Monday, August 31, 2009

Is this a good idea?


7:37 AM



i hate the smell of my clothes when i sneeze on them.


7:34 AM



Everything will be okay in the end.
and if it's not okay, it's not the end.


6:31 AM



we accept the love we think we deserve.


6:20 AM


Tuesday, August 25, 2009



Days like these are nice.
I like it when things are happy.
They cheer me up 100000x times.
BUT, i do miss the old days too.
I dont know what to do!
I hate fighting.
I'm not even /in/ the fight,
so why do I have to loose friends too?
I dont want to choose.

Goal of the exercise: List every clock time printed in the blog excerpt, in the order they appear. The listing after this point has nothing to do with the blog excerpt.

Given information:
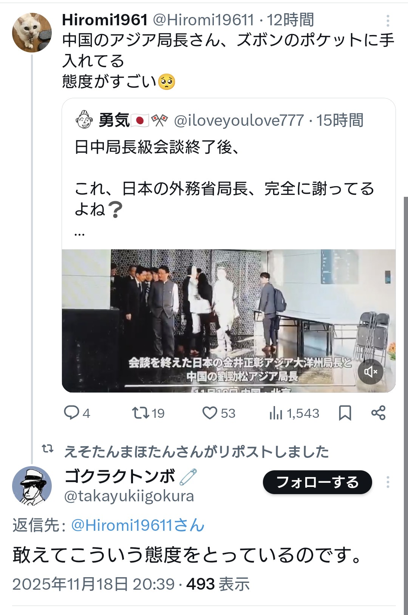
Task: Open Hiromi1961's cat profile picture
Action: (32, 32)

Expected output: 7:37 AM, 7:34 AM, 6:31 AM, 6:20 AM